Retype each line below precisely and omit all images.
(Beginning of Supplied data)
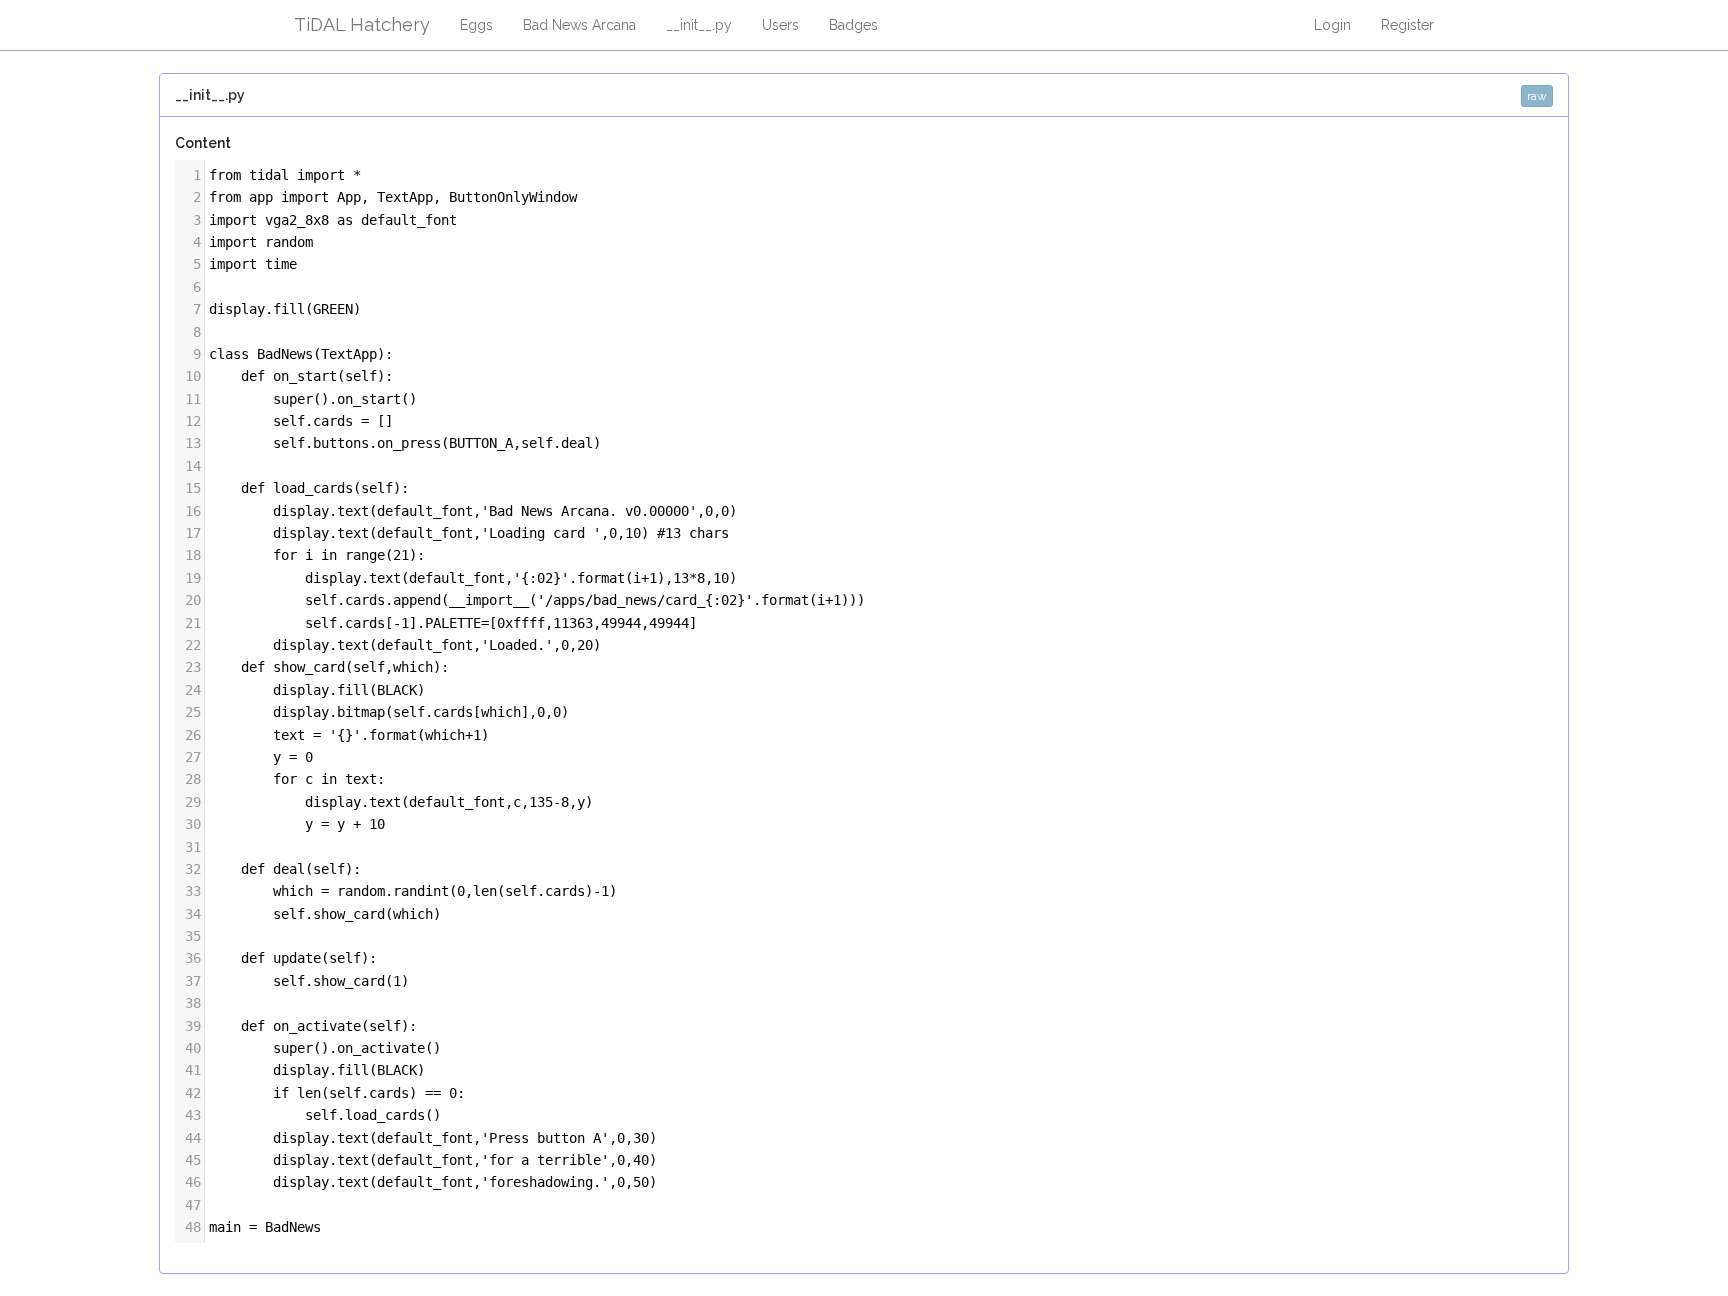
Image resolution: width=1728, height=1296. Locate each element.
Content (203, 143)
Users (780, 25)
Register (1407, 25)
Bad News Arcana (579, 25)
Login (1332, 25)
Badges (853, 25)
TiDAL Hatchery (362, 24)
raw (1537, 96)
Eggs (476, 25)
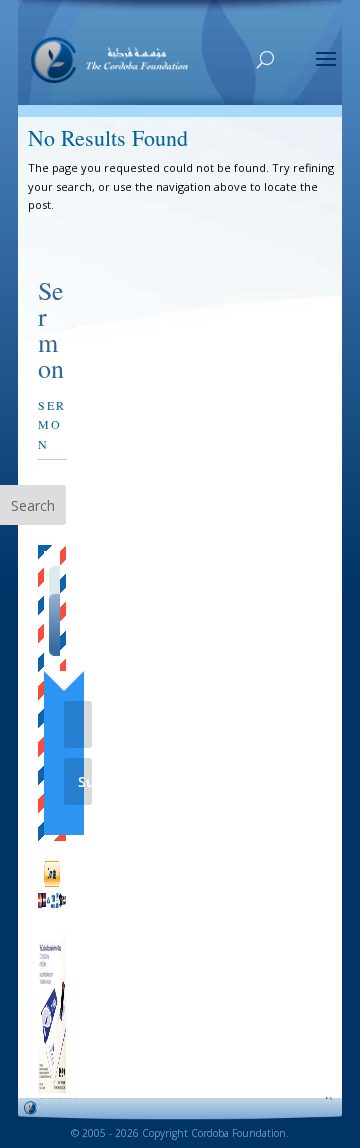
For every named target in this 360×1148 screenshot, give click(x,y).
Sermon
(End of Supplied data)
Task solution →
Image resolution: width=1728, height=1296. Locate each element.
Content (203, 143)
Users (780, 25)
Register (1407, 25)
Bad News Arcana (579, 25)
Login (1332, 25)
Badges (853, 25)
TiDAL Hatchery (362, 24)
raw (1537, 96)
Eggs (476, 25)
For every named target in this 360×1148 screenshot, give click(x,y).
Sermon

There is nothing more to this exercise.